◆ THE EXERCISE
Recast the rows starting at the one containing "order (511, 876)" and ending at the last row as a Markdown table with two columns, Number and Text, and leave out any blank lines.

[Entries from a dataset]
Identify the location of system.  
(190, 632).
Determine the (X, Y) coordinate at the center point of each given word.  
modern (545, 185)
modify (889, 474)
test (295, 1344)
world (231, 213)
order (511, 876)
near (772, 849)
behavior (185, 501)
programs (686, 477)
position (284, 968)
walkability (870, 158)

◆ TASK RESULT
| Number | Text |
|---|---|
| 1 | order (511, 876) |
| 2 | near (772, 849) |
| 3 | behavior (185, 501) |
| 4 | programs (686, 477) |
| 5 | position (284, 968) |
| 6 | walkability (870, 158) |